Olga Bell — Krai | The Quietus

Olga Bell

Krai

Olga Bell is a classically trained Russian-Alaskan-Brooklynite multi-hyphenate who has worked with Dirty Projectors and Tom Vek, and Krai is her exploration of the hinterlands. The word "krai" not only echoes the frontiers of her Russian homeland, but evokes the creative wilderness she finds herself in in 2014.

In this sense, it may remind listeners of Kate Bush’s audacious The Dreaming, and in a year when Kate-mania has returned, the association can only help Bell’s cause. There are times when her cacophony of voices (she appears as a six-part vocal ensemble) sounds like Trio Bulgarka on Bush’s The Sensual World and The Red Shoes. The resurgence of the Bulgarian-style choral sound — also found in Merrill Garbus’s composition for New Amsterdam labelmates Roomful Of Teeth on their 2012 debut — is a welcome facet of early 2010s revivalism.

Krai‘s standout track, the ambitious, slinky ‘Perm Krai’, is smooth fusion with art-prog and metal edges, like a chance meeting of Basia, Henry Cow, and Marnie Stern. ‘Altai Krai,’ with its spry tempo and subtle use of jaw harp, has the feel of a square dance.

The ‘everything all the time’ aspect to Krai — the province of unsung artists who want to put all their heady ideas out there at once — makes it as exhausting as it is impressive. Bell’s siren-like high alto almost never lets up, although she does get quietly throaty over the reluctant jitter of ‘Stavropol Krai’.

Her idiosyncratic vision, combined with the language barrier and a certain chilliness to her approach, makes Krai a little standoffish. While indie acts like Pomplamoose plead for love, attention, and pats on the head, Olga Bell seems disinterested in how her difficult, foreign-tongued concept album will play in Peoria.
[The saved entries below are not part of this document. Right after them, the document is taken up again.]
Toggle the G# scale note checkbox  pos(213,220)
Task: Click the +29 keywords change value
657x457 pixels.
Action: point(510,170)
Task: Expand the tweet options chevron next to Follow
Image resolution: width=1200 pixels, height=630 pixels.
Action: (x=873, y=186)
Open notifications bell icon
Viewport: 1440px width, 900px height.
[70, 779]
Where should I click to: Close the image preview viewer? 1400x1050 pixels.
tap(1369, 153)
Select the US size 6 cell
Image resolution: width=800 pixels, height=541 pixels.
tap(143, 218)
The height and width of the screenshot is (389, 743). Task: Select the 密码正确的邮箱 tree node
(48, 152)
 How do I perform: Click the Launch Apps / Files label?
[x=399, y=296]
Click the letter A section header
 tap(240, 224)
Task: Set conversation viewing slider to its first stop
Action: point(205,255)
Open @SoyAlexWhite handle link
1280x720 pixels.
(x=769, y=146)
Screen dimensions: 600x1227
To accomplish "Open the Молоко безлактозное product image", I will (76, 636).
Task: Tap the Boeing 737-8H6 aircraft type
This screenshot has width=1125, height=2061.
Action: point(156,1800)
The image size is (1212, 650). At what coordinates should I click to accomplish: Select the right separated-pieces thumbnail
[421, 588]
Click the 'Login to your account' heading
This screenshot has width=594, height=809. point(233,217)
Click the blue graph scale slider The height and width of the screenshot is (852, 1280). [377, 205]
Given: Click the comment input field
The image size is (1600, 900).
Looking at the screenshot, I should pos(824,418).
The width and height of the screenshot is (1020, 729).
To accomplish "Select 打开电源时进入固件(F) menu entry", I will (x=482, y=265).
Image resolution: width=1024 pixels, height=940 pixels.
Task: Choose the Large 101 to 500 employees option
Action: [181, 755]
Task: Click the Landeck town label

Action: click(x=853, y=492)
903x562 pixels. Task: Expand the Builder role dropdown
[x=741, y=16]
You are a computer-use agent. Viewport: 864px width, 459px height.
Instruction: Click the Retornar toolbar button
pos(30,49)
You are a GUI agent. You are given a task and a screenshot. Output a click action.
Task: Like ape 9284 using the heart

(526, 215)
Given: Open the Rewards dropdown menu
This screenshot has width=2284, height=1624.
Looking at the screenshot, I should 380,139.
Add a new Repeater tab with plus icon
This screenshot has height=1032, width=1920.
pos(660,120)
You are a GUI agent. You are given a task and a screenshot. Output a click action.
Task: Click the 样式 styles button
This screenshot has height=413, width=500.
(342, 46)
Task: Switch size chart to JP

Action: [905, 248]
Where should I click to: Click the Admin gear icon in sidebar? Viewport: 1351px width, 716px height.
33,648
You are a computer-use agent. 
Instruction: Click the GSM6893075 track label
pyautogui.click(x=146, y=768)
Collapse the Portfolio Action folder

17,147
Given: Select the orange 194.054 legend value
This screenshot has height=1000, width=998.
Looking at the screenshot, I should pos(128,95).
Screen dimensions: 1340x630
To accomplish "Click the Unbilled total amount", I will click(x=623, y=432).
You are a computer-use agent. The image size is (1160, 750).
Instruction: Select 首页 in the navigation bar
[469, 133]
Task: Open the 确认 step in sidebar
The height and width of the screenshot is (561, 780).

Krai‘s nine tracks are compositional, if hesitant to delve into conventional songwriting. However, Bell’s aptitude for melody does emerge in bursts among the flurry of Rhodes electric piano in ‘Primorsky Krai’ and the machine-gun percussion of ‘Khabarovsk Krai’ (Bell’s use of the short-a sound as punctuation on this latter song’s phrasing recalls her Dirty Projectors bandmates on their ‘Gun Has No Trigger’).

The album ends abruptly, mid-passage, during the 2:36 ‘Kamchatka Krai’ — we barely get to make sense of the changing tempos, piercing guitar lines, and ecstatic vocal swoops, and the sudden silence is a thrilling sort of mic drop. One can imagine Bell walking away from Krai, already on to the next flight of imagination before the inevitable accolades have had a chance to flow in. Still, as great and intriguing and perplexing as Krai is, the lack of a real performer-audience connection may keep fans from regarding it as a true classic.